Márcia Batista Ramos
A veces, cuando me emborracho con un poco de Ratafía o Ajenjo, grito muy fuerte:
- “¿Saben quién soy? Mi nombre es Pedro Antonio de Tal. Soy poeta. El mejor poeta. Infórmense de mi recorrido literario, para que no vengan a escribir tonterías. Gané premios importantes, no tengo premios falsos como otros o colección de reconocimientos como otras.”
Después me tumbo en el pasto como si fuera Gulliver y espero que miles de liliputienses, vengan a observar mi humanidad. Suban sobre mi cuerpo, caminen sobre mi cara como hormigas trabajadoras.
Trato de no pensar, pero, muchas cosas me vienen a la mente. Miles de imágenes, ideas, palabras que no logro atrapar cuando estoy sobrio. Los recuerdos se me acercan como gatos.
Si estuviera en mi casa, no tendría quien me ayude a desvestirme y acostarme, para silenciosamente, examinar mi celular y descubrir que escribí para Celia, la que vende comida en la esquina: “que la quiero, que desde que vi sus ojos y el color de sus cabellos me quedé fascinado. Que imagino mis manos en sus senos redondos…” ¡Ah! Si tuviera a alguien en casa, sería regañado y escucharía reproches y llanto de mujer. Llanto de niño, si tuviéramos un hijo.
Así era cuando estuve casado con Tania, ella me ayudaba a quitar los zapatos y a acostarme. Inmediata y silenciosamente, como quien roba, ella examinaba mi celular…Luego me recriminaba y lloraba, hasta que el niño despertaba y lloraba también.
Un día llegué y ella se había ido llevando al niño. No dejó ni una foto de mi pequeño, quedó solo el viejo caballito de madera. Solo pude ver a mi hijo nuevamente después que el juez fijó las pensiones.

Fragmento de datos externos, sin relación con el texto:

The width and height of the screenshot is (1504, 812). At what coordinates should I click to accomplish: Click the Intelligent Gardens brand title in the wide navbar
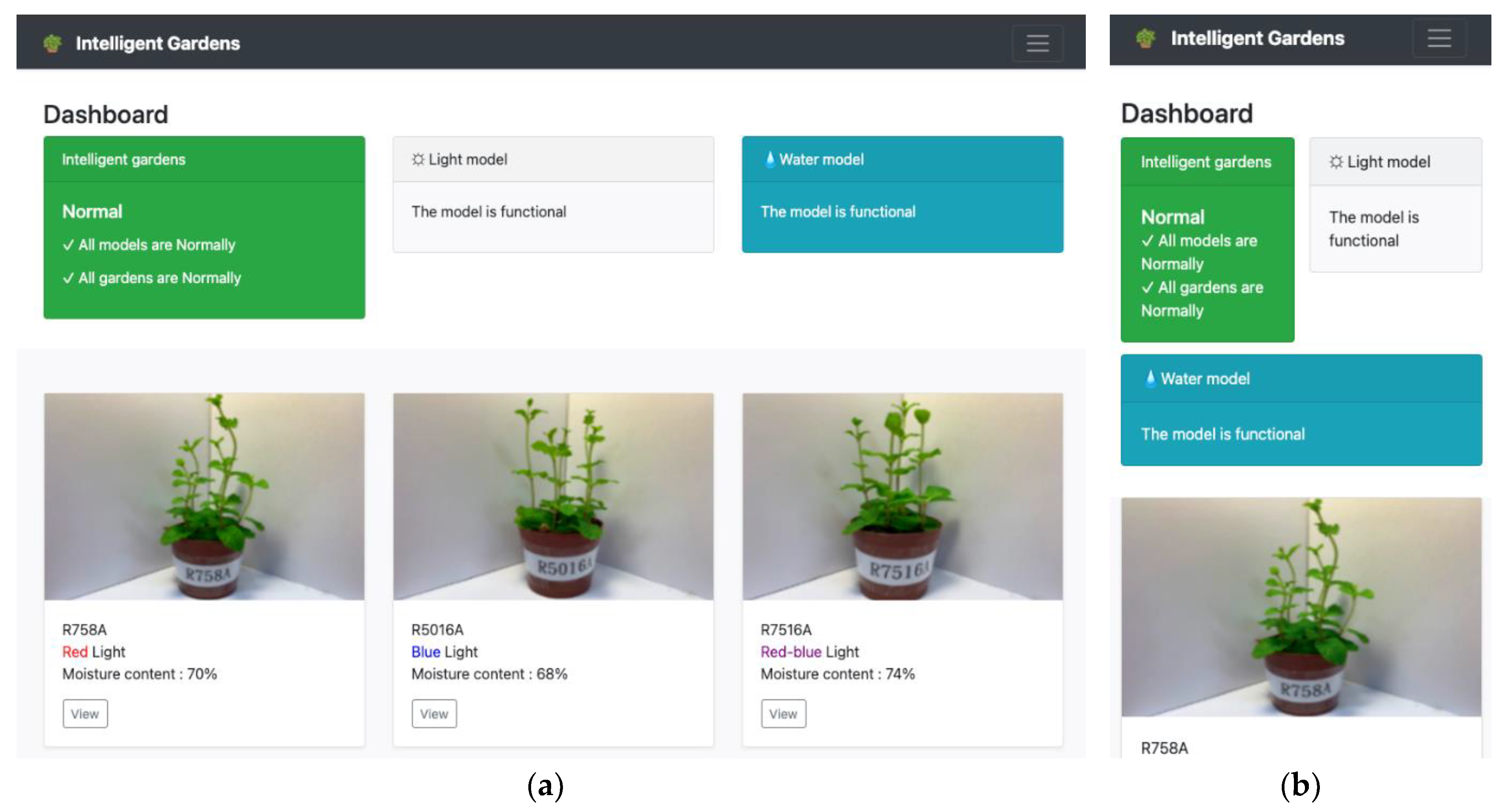point(158,43)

En las noches frías si estoy borracho trato de regresar temprano a mi casa. Me abrazo a cada poste y me quedo iluminado por cada foco del alumbrado. Ana también se fue, llevó nuestro niño, los muebles, las ollas, los platos y el viejo caballito de madera.
Después, empecé a trabajar más duro, para pagar tantas manutenciones. Tengo que mantenerme sobrio en los días de visita para que ellas no me quiten el poco contacto con mis hijos. Entonces escribo poemas. Vendo mis libros. Gano premios.
Me molesto hasta el tuétano que no me tomen en cuenta, que la mayoría de los escritores ni saben de mi existencia y digan que hay unos chicos del arrabal que son poetas y que es mejor no meterse con ellos.
Si la prensa menciona por algún motivo que gané un premio, no dice o escribe mi nombre sin mencionar el suburbio donde vivo. Reniego de todos, hasta de mí mismo y me emborracho y despotrico contra todos. Y lo hago en voz alta. Que se enteren. Porque a mí no me importa. Digo vieja a las viejas, gorda a las gordas, mediocres a los poetas que se creen consagrados. Porque yo no los reconozco. Yo no los quiero. Yo siempre los criticaré. ¡Carajo! Si de mí dependiera, los crucificaría.
Me siento molesto con todos, hasta con mi madre. Desde mis tobillos siento un temblor cuando pienso en mi madre. El temblor sube hasta mi estómago y maldigo el día que nos abandonó. Recuerdo que mis primeros versos los escribí para ella: “¡Santa madre! ¡Puta madre!” Después en los domingos por la tarde, mientras crecía sin madre, me ocupé de pintar grafitis…
A veces, cuando me emborracho con un poco de pisco o singani, grito muy fuerte:
- “Mi nombre es Pedro Antonio de Tal. Soy poeta. Un Gran poeta.”
Después me tumbo en una plaza cualquiera. El paso de las hormigas sobre mi rostro es como una caricia, casi humana.